Dataset excerpts:
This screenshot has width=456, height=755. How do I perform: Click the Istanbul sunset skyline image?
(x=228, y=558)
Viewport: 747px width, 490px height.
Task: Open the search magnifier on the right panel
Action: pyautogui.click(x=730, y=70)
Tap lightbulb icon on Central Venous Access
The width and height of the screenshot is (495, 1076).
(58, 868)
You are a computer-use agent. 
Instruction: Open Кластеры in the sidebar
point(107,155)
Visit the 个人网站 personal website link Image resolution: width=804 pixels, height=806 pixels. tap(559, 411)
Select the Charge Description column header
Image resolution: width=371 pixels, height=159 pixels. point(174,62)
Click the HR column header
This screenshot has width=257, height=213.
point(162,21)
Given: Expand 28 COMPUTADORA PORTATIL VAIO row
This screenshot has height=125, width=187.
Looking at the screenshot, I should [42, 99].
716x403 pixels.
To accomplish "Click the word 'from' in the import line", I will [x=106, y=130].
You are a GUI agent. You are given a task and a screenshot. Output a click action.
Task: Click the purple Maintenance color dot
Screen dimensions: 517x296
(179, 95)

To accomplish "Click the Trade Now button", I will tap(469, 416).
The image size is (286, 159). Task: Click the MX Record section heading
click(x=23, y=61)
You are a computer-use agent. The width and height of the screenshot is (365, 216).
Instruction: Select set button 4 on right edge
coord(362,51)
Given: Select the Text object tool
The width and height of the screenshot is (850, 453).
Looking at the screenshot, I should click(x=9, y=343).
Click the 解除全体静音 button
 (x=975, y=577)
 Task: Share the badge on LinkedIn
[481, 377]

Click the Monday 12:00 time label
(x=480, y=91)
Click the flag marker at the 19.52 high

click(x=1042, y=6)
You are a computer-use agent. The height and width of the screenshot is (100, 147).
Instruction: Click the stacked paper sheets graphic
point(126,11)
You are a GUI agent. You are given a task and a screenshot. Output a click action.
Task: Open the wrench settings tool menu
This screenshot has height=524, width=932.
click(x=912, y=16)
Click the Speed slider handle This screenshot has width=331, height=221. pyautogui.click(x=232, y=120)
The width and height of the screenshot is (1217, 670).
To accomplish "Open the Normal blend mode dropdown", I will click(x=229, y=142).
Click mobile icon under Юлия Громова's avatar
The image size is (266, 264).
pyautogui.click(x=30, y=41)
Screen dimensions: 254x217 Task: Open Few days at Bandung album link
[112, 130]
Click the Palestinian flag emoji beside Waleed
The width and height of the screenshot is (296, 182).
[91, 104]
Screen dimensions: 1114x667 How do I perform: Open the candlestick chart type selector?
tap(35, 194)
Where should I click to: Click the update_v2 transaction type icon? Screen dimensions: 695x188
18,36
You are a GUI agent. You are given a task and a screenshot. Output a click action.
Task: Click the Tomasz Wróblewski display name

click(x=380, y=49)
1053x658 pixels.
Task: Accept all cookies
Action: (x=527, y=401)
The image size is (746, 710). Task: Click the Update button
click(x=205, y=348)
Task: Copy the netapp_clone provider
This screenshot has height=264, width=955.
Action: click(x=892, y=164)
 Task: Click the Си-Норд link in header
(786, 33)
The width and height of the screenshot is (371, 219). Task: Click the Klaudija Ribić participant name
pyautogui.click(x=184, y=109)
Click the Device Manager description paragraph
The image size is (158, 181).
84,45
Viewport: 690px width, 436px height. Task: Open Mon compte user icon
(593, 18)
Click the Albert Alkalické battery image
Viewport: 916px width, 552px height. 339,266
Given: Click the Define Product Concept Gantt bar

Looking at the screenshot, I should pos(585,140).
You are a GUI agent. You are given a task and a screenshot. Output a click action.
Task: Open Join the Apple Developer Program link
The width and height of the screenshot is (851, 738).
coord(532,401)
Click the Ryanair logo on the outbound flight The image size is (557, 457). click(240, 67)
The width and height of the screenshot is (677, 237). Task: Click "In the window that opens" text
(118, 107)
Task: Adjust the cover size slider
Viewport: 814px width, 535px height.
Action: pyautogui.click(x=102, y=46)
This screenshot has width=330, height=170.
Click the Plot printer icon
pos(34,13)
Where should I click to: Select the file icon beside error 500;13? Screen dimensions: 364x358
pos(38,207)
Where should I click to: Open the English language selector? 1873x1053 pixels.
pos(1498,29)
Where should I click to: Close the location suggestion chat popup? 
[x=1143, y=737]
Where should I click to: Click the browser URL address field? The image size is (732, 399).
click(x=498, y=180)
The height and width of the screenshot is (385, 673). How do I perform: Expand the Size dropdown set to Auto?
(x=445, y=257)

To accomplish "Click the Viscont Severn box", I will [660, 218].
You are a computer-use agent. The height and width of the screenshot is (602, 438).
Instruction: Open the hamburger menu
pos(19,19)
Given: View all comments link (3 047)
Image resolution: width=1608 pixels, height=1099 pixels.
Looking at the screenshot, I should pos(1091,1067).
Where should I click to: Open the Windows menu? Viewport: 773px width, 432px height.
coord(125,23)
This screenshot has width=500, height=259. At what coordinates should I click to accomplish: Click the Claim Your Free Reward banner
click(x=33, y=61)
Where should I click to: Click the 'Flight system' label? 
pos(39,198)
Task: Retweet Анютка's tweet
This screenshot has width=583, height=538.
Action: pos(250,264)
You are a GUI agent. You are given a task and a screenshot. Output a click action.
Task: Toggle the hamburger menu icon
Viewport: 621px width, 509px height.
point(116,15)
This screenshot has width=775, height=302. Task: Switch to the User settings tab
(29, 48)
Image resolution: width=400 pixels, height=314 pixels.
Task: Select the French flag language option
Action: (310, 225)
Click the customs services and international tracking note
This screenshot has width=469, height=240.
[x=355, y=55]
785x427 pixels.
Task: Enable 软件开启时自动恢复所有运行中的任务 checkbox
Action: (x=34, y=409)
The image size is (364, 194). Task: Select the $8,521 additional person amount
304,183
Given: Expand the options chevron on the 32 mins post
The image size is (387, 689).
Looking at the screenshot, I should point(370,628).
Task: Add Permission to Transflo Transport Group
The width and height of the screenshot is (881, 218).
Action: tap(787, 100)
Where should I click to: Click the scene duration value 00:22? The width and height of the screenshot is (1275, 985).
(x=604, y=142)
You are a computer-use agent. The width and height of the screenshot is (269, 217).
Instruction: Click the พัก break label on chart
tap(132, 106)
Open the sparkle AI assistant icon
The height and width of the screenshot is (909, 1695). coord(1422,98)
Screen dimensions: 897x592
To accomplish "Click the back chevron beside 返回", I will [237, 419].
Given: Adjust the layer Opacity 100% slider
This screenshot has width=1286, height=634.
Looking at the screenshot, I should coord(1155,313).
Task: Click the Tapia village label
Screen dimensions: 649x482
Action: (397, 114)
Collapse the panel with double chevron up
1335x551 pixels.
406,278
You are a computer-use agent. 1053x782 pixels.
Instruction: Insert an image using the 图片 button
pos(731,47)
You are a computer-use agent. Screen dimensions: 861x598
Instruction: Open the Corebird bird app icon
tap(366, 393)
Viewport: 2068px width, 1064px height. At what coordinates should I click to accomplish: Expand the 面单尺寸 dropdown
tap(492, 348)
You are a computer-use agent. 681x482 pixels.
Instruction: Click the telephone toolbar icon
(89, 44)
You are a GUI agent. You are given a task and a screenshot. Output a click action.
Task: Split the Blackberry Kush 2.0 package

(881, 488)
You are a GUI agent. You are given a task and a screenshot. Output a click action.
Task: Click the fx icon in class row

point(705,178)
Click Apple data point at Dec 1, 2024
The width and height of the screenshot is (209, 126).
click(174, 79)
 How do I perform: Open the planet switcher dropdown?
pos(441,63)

What is required:
Check each line of the listing for the word "Adjust" and state how many lines contain it, with no other words.

Response to this task:
2